═══ SUPPLIED RECORDS
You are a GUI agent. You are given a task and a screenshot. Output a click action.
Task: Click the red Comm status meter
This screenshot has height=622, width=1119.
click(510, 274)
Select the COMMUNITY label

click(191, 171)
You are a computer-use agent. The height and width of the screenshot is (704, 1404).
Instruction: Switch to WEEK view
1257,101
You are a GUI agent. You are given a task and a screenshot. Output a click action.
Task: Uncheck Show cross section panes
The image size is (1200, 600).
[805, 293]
══════
═══ SUPPLIED RECORDS
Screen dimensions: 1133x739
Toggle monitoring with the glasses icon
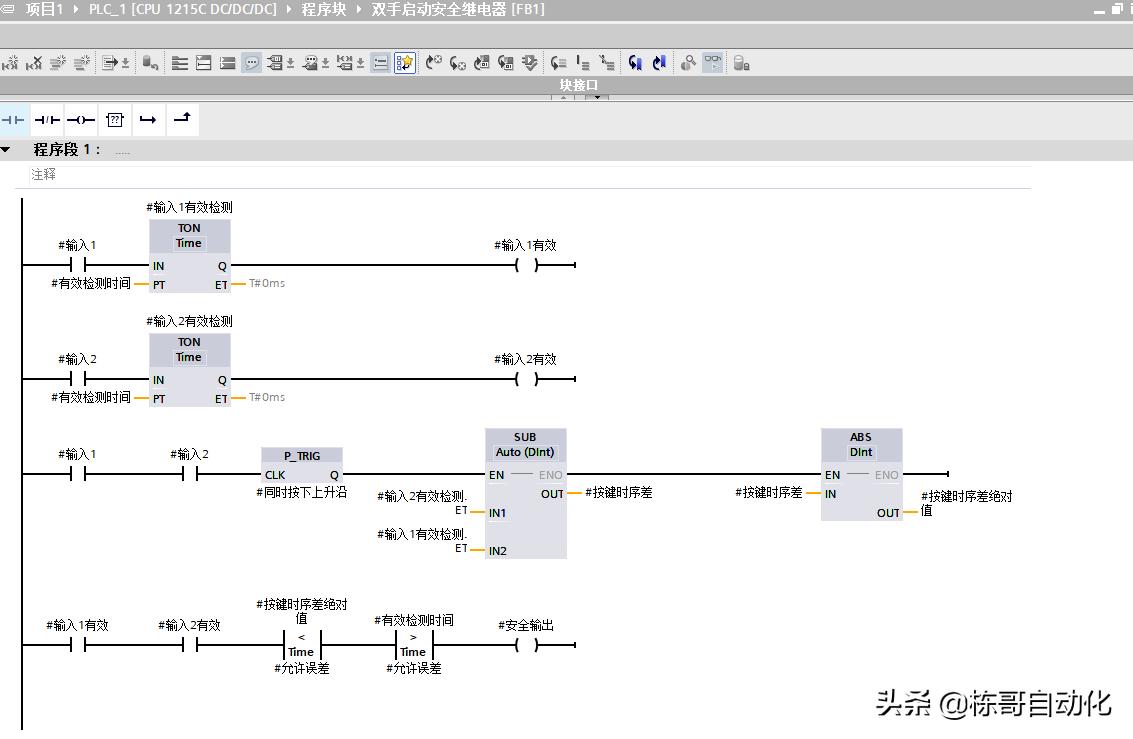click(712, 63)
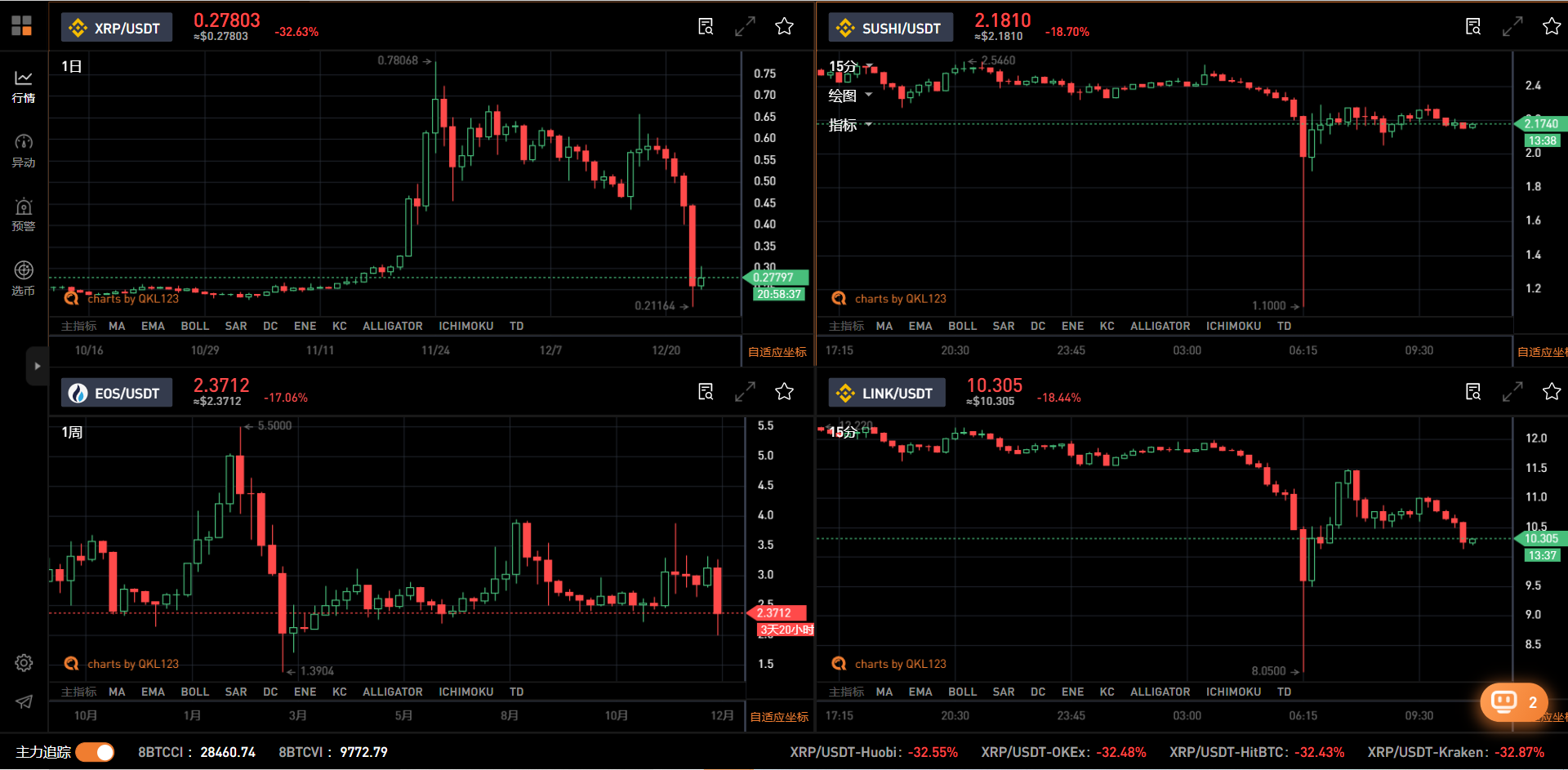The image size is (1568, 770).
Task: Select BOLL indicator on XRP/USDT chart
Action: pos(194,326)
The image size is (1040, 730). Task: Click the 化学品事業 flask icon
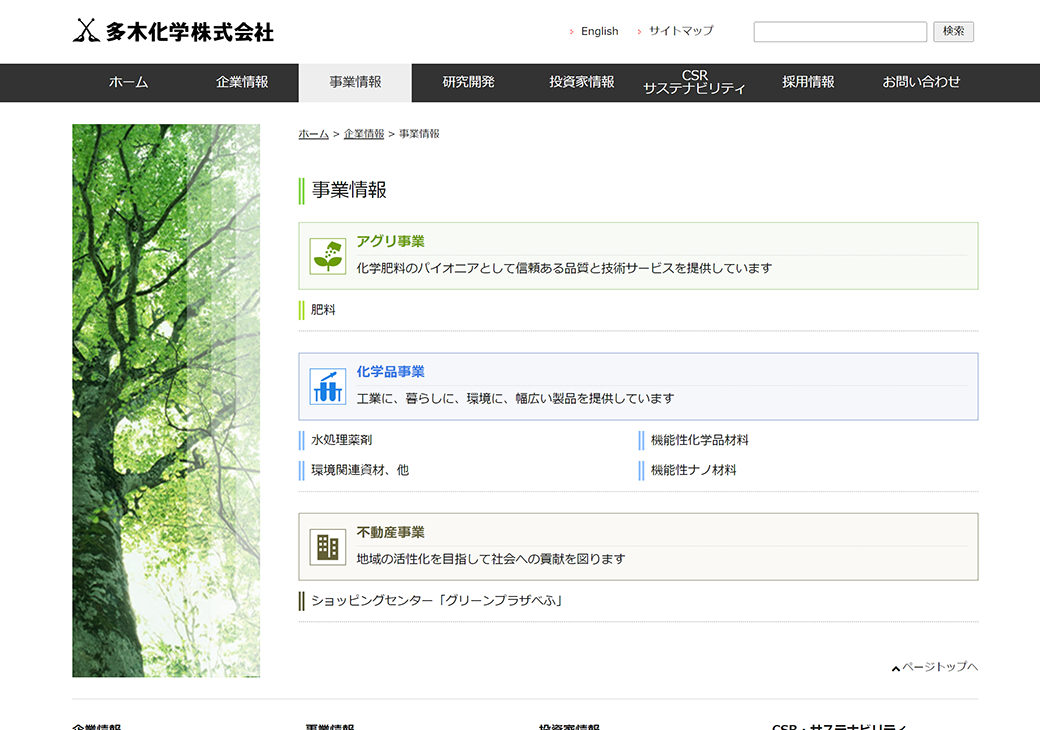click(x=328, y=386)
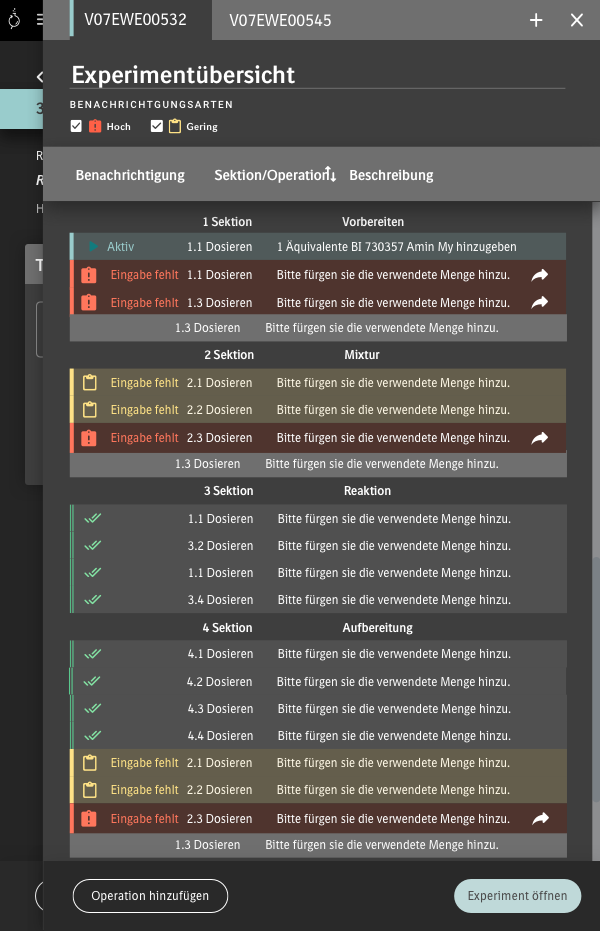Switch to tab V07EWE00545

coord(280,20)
══════
| ASSIGNMENT |
Your answer should be the lines of the listing above between the line holding "Task: Click the red Comm status meter" and the line holding "Task: Uncheck Show cross section panes", inclusive, restated word for word and alone.

| SOLUTION BELOW |
Task: Click the red Comm status meter
This screenshot has height=622, width=1119.
click(510, 274)
Select the COMMUNITY label

click(191, 171)
You are a computer-use agent. The height and width of the screenshot is (704, 1404).
Instruction: Switch to WEEK view
1257,101
You are a GUI agent. You are given a task and a screenshot. Output a click action.
Task: Uncheck Show cross section panes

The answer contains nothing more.